Chien, la hija del señor Yi, tenía un primo llamado Wang Chu, que era un joven inteligente y bien parecido. Se habían criado juntos y, como el señor Yi quería mucho al joven, dijo que lo aceptaría como yerno. Ambos oyeron la promesa, y como ella era hija única y siempre estaban juntos, el amor creció día a día. Pasaron los años, y no siendo ya niños, llegaron a tener relaciones íntimas.
Desgraciadamente, el padre era el único en no advertirlo. Un día un joven funcionario le pidió la mano de su hija. El padre, descuidando y olvidando su antigua promesa, consintió el matrimonio de su hija con el nuevo pretendiente. Chien, desgarrada por el amor y por la piedad filial, estuvo a punto de morir de pena, y el joven Wang Chu estaba tan despechado, que resolvió irse del país, para no ver a su novia casada con otro. Inventó un pretexto y comunicó a su tío que tenía que irse a la capital. Como el tío no logró disuadirlo, le dio dinero y regalos y le ofreció una fiesta de despedida. Wang Chu, desesperado, no cesó de cavilar durante la fiesta y pensó que era mejor partir y no perseverar en un amor sin esperanza ninguna.

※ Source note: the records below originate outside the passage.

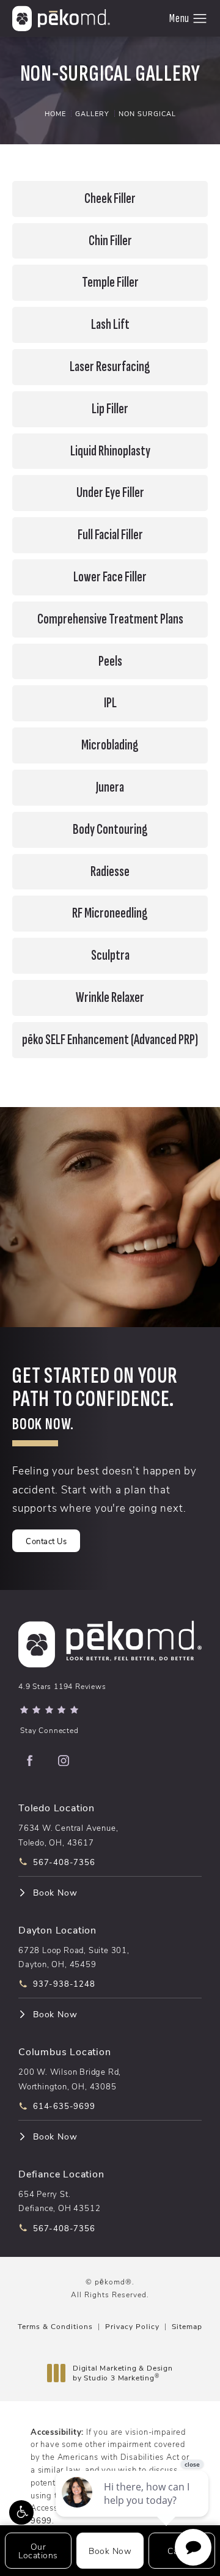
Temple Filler (110, 282)
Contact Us (46, 1541)
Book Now (55, 1892)
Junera (110, 787)
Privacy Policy (132, 2326)
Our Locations (38, 2551)
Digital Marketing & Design (122, 2372)
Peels (110, 661)
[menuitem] (29, 1760)
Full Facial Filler (110, 534)
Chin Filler (110, 240)
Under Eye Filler (110, 492)
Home (55, 113)
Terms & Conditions (55, 2326)
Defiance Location (61, 2173)
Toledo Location (56, 1807)
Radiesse (110, 871)
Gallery (92, 113)
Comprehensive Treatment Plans (110, 619)
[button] (21, 2512)
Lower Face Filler (110, 577)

Se embarcó una tarde y cuando había navegado unas pocas millas, le dijo al marinero que amarrara la embarcación y que descansaran. No pudo conciliar el sueño y hacia la medianoche oyó pasos que se acercaban. Se incorporó y preguntó: “¿Quién anda a estas horas de la noche?” “Soy yo, soy Chien”, fue la respuesta. Sorprendido y feliz, la hizo entrar en la embarcación. Ella le dijo que había esperado ser su mujer, que su padre había sido injusto con él y que no podía resignarse a la separación. También había temido que Wang Chu, solitario y en tierras desconocidas, se viera arrastrado al suicidio. Por eso, había desafiado la reprobación de la gente y la cólera de los padres y había venido para seguirlo a donde fuera. Ambos, muy dichosos, prosiguieron el viaje.
Pasaron cinco años de felicidad y ella le dio dos hijos. Pero no llegaban noticias de la familia y Chien pensaba diariamente en su padre. Ésta era la única nube en su felicidad. Ignoraba si sus padres vivían o no y una noche le confesó a Wang Chu su congoja: como era hija única, se sentía culpable de una grave impiedad filial.
“Tienes un buen corazón de hija y yo estoy contigo”, respondió él. “Cinco años han pasado y ya no estarán enojados con nosotros. Volvamos a casa”. Chien se regocijó y se aprestaron para regresar con los niños.
Cuando la embarcación llegó a la ciudad natal, Wang Chu le dijo a Chien: “No sé en qué estado de ánimo encontraremos a tus padres. Déjame ir solo a averiguarlo”. Al avistar la casa, sintió que el corazón le latía. Wang Chu vio a su suegro, se arrodilló, hizo una reverencia y pidió perdón. El señor Yi lo miró asombrado y le dijo: “¿De qué hablas? Hace cinco años que Chien está en cama y sin conciencia. No se ha levantado una sola vez”. “No estoy mintiendo”, dijo Wang Chu. “Chien está bien y nos espera a bordo”. El señor Yi no sabía qué pensar y mandó dos doncellas a ver a su hija. A bordo, la encontraron sentada, bien ataviada y contenta; hasta les mandó cariños a sus padres.
Maravilladas, las doncellas volvieron y aumentó la perplejidad del señor Yi. Entretanto, la enferma había oído las noticias y parecía ya libre de su mal y había luz en sus ojos. Se levantó de la cama y se vistió ante el espejo. Sonriendo y sin decir una palabra, se dirigió a la embarcación. La que estaba a bordo iba hacia la casa y se encontraron en la orilla. Se abrazaron y los cuerpos se confundieron, y sólo quedó una Chien, joven y bella como siempre. Sus padres se regocijaron y Wang Chu y Chien vivieron juntos y felices.